NONIDEAL J-V CHARACTERISTICS AND INTERFACE STATES OF AN A-SI-H SCHOTTKY-BARRIER

A new theory is developed for nonideal J-V characteristics of Schottky barriers with an interfacial layer. This theory is based on the model that nonideal characteristics are due to changes of population in the interface states under applied bias and accompanying changes of the barrier height. The population in the interface states is expressed by the Fermi level, which can be determined by analyzing experimental results. The J-V characteristics are obtained from the flow of carriers into and out of the interface. Tunneling through the interfacial layer constitutes the bottleneck for the carrier flow. Under forward bias, the carrier concentration ns at the interface is proved to be in thermal equilibrium with the bulk. Under reverse bias, n s is in local thermal equilibrium with the interface states. This theory is applied to an undoped a-Si:H Schottky barrier without introducing any ambiguous quantities.

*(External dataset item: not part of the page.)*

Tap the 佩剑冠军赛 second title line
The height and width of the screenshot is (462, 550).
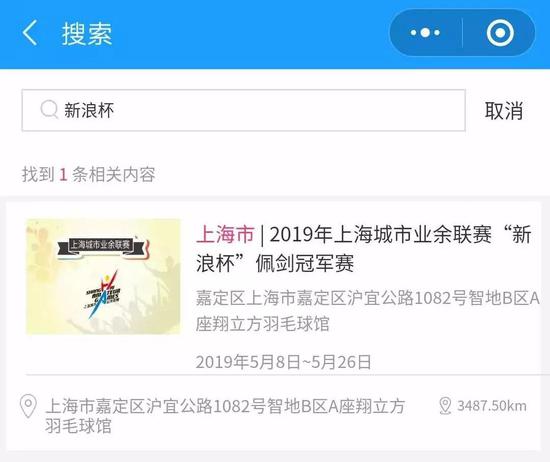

The experimental ideality factor, its dependence on temperature and voltage, and current density are quantitatively explained. By analyzing experimental results, the following behaviors are disclosed. The Fermi level of the interface states is significantly lower than the bulk Fermi level at low forward bias, but it approaches the bulk Fermi level with increasing forward-bias voltage. As for the reverse characteristics, the decrease of the barrier height is proportional to √V in the present sample for applied voltage V. For electrons in the interface states, the probability of tunnel transition to the metal is small compared with that of communication with the conduction band.